● **PROMPT**: A complete, exact retyping of the data below is required.
──────── MATERIAL FOR THIS EXERCISE
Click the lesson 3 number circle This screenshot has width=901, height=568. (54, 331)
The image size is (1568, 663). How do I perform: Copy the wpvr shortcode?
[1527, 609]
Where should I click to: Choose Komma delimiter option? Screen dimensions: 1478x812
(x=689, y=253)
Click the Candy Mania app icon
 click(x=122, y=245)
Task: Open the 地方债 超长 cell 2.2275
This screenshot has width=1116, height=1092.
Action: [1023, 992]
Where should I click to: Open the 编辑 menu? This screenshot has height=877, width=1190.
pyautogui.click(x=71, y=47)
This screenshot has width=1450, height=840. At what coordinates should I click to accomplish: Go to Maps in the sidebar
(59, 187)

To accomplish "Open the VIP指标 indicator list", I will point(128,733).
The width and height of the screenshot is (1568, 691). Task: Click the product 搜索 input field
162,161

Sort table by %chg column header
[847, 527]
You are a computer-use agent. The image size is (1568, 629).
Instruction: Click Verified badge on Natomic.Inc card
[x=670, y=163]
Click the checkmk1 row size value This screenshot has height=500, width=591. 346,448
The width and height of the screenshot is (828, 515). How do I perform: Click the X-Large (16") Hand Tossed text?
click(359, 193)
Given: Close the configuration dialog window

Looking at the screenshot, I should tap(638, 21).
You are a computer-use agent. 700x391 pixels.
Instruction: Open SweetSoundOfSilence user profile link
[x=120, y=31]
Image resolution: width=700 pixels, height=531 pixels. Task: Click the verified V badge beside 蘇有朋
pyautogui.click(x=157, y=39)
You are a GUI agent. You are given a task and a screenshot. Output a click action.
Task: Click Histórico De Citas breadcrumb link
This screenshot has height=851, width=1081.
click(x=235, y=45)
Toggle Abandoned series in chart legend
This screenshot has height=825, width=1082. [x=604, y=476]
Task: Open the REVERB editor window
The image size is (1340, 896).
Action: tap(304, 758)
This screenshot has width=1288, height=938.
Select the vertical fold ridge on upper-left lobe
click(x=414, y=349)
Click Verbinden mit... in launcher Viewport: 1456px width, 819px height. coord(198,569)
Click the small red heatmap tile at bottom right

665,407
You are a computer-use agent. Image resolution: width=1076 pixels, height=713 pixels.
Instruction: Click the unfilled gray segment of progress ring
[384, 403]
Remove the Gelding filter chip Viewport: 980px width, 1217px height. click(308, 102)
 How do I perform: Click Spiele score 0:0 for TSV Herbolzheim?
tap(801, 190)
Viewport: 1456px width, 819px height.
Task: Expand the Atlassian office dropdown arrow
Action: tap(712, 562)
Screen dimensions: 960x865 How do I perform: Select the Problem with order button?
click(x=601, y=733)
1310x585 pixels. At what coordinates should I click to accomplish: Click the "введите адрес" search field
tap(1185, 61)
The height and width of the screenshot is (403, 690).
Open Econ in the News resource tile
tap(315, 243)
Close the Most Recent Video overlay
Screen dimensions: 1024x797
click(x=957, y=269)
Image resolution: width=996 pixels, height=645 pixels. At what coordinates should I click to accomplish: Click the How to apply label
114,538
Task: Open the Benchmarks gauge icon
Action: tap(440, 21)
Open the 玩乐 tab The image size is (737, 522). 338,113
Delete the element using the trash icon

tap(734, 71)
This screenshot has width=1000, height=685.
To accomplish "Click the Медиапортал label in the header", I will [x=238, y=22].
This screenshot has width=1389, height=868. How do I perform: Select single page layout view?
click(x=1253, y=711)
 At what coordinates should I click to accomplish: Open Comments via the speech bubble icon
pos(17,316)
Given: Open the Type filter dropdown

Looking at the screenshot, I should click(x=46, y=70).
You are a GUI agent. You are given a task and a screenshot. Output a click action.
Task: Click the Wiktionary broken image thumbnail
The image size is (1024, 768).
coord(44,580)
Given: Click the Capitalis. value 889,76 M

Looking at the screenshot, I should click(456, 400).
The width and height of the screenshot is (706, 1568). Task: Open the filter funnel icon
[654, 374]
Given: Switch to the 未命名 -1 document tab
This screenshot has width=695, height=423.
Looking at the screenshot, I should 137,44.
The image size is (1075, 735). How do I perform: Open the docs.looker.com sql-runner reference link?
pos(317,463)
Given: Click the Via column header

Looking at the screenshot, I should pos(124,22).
────────────────
● **RESPONSE TO THIS EXERCISE**:
Click the lesson 3 number circle This screenshot has width=901, height=568. (54, 331)
The image size is (1568, 663). How do I perform: Copy the wpvr shortcode?
[1527, 609]
Where should I click to: Choose Komma delimiter option? Screen dimensions: 1478x812
(x=689, y=253)
Click the Candy Mania app icon
 click(x=122, y=245)
Task: Open the 地方债 超长 cell 2.2275
This screenshot has width=1116, height=1092.
Action: [1023, 992]
Where should I click to: Open the 编辑 menu? This screenshot has height=877, width=1190.
pyautogui.click(x=71, y=47)
This screenshot has width=1450, height=840. At what coordinates should I click to accomplish: Go to Maps in the sidebar
(59, 187)

To accomplish "Open the VIP指标 indicator list", I will point(128,733).
The width and height of the screenshot is (1568, 691). Task: Click the product 搜索 input field
162,161

Sort table by %chg column header
[847, 527]
You are a computer-use agent. The image size is (1568, 629).
Instruction: Click Verified badge on Natomic.Inc card
[x=670, y=163]
Click the checkmk1 row size value This screenshot has height=500, width=591. 346,448
The width and height of the screenshot is (828, 515). How do I perform: Click the X-Large (16") Hand Tossed text?
click(359, 193)
Given: Close the configuration dialog window

Looking at the screenshot, I should tap(638, 21).
You are a computer-use agent. 700x391 pixels.
Instruction: Open SweetSoundOfSilence user profile link
[x=120, y=31]
Image resolution: width=700 pixels, height=531 pixels. Task: Click the verified V badge beside 蘇有朋
pyautogui.click(x=157, y=39)
You are a GUI agent. You are given a task and a screenshot. Output a click action.
Task: Click Histórico De Citas breadcrumb link
This screenshot has height=851, width=1081.
click(x=235, y=45)
Toggle Abandoned series in chart legend
This screenshot has height=825, width=1082. [x=604, y=476]
Task: Open the REVERB editor window
The image size is (1340, 896).
Action: tap(304, 758)
This screenshot has width=1288, height=938.
Select the vertical fold ridge on upper-left lobe
click(x=414, y=349)
Click Verbinden mit... in launcher Viewport: 1456px width, 819px height. coord(198,569)
Click the small red heatmap tile at bottom right

665,407
You are a computer-use agent. Image resolution: width=1076 pixels, height=713 pixels.
Instruction: Click the unfilled gray segment of progress ring
[384, 403]
Remove the Gelding filter chip Viewport: 980px width, 1217px height. click(308, 102)
 How do I perform: Click Spiele score 0:0 for TSV Herbolzheim?
tap(801, 190)
Viewport: 1456px width, 819px height.
Task: Expand the Atlassian office dropdown arrow
Action: tap(712, 562)
Screen dimensions: 960x865 How do I perform: Select the Problem with order button?
click(x=601, y=733)
1310x585 pixels. At what coordinates should I click to accomplish: Click the "введите адрес" search field
tap(1185, 61)
The height and width of the screenshot is (403, 690).
Open Econ in the News resource tile
tap(315, 243)
Close the Most Recent Video overlay
Screen dimensions: 1024x797
click(x=957, y=269)
Image resolution: width=996 pixels, height=645 pixels. At what coordinates should I click to accomplish: Click the How to apply label
114,538
Task: Open the Benchmarks gauge icon
Action: tap(440, 21)
Open the 玩乐 tab The image size is (737, 522). 338,113
Delete the element using the trash icon

tap(734, 71)
This screenshot has width=1000, height=685.
To accomplish "Click the Медиапортал label in the header", I will [x=238, y=22].
This screenshot has width=1389, height=868. How do I perform: Select single page layout view?
click(x=1253, y=711)
 At what coordinates should I click to accomplish: Open Comments via the speech bubble icon
pos(17,316)
Given: Open the Type filter dropdown

Looking at the screenshot, I should click(x=46, y=70).
You are a GUI agent. You are given a task and a screenshot. Output a click action.
Task: Click the Wiktionary broken image thumbnail
The image size is (1024, 768).
coord(44,580)
Given: Click the Capitalis. value 889,76 M

Looking at the screenshot, I should click(456, 400).
The width and height of the screenshot is (706, 1568). Task: Open the filter funnel icon
[654, 374]
Given: Switch to the 未命名 -1 document tab
This screenshot has width=695, height=423.
Looking at the screenshot, I should 137,44.
The image size is (1075, 735). How do I perform: Open the docs.looker.com sql-runner reference link?
pos(317,463)
Given: Click the Via column header

Looking at the screenshot, I should pos(124,22).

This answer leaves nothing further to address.